## Entries provided
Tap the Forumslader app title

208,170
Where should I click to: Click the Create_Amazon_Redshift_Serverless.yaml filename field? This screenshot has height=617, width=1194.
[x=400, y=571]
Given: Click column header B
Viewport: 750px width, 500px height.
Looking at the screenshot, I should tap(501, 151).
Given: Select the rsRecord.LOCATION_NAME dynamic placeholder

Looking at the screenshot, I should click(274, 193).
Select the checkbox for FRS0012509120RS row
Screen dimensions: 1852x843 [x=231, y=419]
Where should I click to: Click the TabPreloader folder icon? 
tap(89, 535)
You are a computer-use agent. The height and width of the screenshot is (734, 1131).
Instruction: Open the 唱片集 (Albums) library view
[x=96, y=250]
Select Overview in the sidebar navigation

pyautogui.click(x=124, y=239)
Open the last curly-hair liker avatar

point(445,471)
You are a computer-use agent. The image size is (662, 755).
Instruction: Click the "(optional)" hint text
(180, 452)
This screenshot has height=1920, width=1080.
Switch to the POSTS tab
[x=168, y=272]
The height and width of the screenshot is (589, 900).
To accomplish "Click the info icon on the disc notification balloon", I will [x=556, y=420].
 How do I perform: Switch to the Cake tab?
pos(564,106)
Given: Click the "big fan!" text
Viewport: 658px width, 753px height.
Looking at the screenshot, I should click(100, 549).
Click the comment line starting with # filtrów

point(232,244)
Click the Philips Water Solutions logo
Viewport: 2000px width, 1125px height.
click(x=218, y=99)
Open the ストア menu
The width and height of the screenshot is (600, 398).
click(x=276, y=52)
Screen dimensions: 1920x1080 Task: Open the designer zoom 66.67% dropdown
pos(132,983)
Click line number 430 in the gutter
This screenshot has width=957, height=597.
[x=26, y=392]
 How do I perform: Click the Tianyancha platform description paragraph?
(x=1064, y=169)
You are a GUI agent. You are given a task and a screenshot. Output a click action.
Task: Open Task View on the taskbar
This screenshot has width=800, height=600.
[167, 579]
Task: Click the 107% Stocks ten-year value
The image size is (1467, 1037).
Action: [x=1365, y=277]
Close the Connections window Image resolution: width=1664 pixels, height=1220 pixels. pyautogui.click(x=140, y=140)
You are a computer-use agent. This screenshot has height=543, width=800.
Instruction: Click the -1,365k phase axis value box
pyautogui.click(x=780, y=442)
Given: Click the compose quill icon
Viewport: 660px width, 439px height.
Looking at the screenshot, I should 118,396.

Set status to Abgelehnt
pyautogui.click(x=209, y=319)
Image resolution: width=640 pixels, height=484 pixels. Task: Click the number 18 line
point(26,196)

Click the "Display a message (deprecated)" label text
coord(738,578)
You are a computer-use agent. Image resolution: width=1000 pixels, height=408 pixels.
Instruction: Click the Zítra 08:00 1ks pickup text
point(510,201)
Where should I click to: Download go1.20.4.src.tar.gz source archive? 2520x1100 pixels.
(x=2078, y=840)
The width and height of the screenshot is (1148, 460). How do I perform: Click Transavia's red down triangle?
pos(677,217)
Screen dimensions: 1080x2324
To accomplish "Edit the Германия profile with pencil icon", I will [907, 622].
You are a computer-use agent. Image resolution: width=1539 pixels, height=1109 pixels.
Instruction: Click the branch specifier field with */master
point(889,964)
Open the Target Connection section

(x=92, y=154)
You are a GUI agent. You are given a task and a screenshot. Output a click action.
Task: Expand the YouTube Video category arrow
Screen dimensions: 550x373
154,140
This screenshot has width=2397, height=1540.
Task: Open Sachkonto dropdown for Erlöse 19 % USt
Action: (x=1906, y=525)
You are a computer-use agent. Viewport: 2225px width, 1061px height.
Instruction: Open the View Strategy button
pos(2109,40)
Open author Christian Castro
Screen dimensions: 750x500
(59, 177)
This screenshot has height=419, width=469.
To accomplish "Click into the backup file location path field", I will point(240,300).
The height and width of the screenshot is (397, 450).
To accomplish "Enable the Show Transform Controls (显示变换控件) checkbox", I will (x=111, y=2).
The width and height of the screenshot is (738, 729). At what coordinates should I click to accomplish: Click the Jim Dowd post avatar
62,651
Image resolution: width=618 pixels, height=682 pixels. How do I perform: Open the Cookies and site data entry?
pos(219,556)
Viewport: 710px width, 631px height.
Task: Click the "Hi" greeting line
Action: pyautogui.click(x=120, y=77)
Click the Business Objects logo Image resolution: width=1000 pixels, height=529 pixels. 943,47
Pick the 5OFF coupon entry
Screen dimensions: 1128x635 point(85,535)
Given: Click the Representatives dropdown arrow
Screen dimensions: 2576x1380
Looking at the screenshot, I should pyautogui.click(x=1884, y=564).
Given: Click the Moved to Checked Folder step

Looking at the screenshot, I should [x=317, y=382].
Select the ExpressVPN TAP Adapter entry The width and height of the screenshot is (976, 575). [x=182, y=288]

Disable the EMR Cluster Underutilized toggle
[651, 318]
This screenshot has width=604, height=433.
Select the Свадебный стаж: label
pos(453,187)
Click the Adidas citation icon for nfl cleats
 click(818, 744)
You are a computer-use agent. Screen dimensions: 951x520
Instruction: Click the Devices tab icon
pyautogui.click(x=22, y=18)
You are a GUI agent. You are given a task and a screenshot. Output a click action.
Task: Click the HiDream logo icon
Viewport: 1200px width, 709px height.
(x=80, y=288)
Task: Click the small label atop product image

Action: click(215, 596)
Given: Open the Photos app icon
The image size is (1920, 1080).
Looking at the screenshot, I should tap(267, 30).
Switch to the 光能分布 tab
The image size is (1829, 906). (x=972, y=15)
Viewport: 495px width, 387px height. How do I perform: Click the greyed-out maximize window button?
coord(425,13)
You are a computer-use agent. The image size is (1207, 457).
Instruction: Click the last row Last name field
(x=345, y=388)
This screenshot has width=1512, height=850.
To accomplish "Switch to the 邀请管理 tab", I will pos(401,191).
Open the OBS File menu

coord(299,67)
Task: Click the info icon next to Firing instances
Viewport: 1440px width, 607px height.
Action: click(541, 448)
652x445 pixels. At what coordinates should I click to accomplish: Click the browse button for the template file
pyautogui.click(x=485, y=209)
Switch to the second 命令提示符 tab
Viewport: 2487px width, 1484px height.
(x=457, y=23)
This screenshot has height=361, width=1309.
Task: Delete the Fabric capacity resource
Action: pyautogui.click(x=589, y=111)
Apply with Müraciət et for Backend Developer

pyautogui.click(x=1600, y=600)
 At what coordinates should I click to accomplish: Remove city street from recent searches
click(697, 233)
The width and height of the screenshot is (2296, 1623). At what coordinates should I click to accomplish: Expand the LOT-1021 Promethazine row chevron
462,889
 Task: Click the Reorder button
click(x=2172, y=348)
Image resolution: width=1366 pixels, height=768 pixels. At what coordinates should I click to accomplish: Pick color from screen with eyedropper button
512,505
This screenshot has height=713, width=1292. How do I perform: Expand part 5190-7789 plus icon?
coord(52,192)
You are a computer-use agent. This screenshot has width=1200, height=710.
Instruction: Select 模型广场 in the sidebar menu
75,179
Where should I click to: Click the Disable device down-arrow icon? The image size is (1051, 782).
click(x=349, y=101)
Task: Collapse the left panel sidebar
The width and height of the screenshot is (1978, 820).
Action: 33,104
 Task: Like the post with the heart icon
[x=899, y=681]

## Written problem
Find every line in the records above that contains the word "dropdown" and copy each one out in full. Matching is case-sensitive.

## Answer
Screen dimensions: 1920x1080 Task: Open the designer zoom 66.67% dropdown
Task: Open Sachkonto dropdown for Erlöse 19 % USt
Given: Click the Representatives dropdown arrow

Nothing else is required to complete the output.